2011-10-21

FASTQ must die! Long live SAM/BAM!


I think it is time to retire the FASTQ file format in favour of storing unaligned reads in SAM/BAM format. I will try to explain, as this may not immediately strike everyone as logical, given SAM/BAM is primarily a sequence alignment/mapping format, while for "raw" reads FASTQ is near ubiquitous in Next Generation Sequencing (NGS), more sensibly known as High Throughput Sequencing (HTS).



Unaligned reads in FASTQ vs SAM/BAM

There are several good reasons for this. Perhaps surprisingly I don't think file size is one of them. BAM files use a variant of gzip compression called BGZF, with the advantage of random access via their BGZF blocks - but its not that important to have random access to unaligned reads. Typically you only need sequential access, so a gzipped FASTQ file works just fine.

■ Task brief
Copy the passage of the post on FASTQ and SAM/BAM above, from "There are several" to "works just fine.".

■ Data excerpt

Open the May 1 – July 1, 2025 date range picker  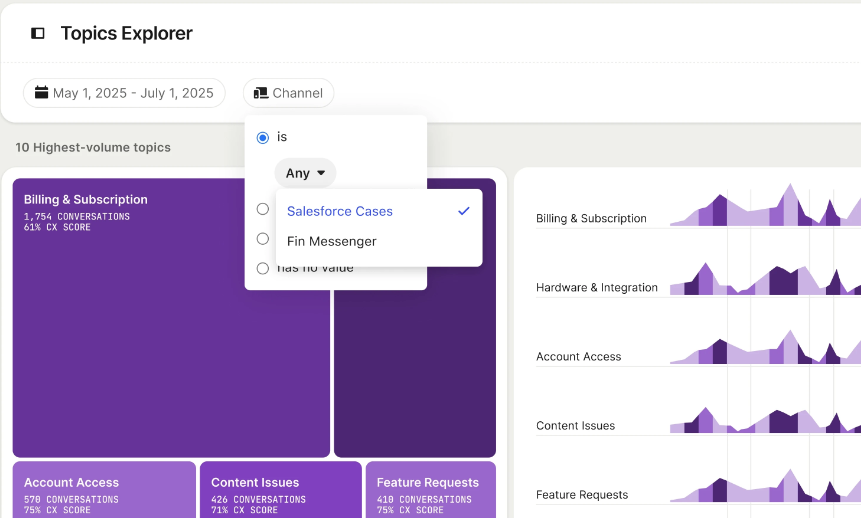tap(124, 93)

■ Result of this exercise
There are several good reasons for this. Perhaps surprisingly I don't think file size is one of them. BAM files use a variant of gzip compression called BGZF, with the advantage of random access via their BGZF blocks - but its not that important to have random access to unaligned reads. Typically you only need sequential access, so a gzipped FASTQ file works just fine.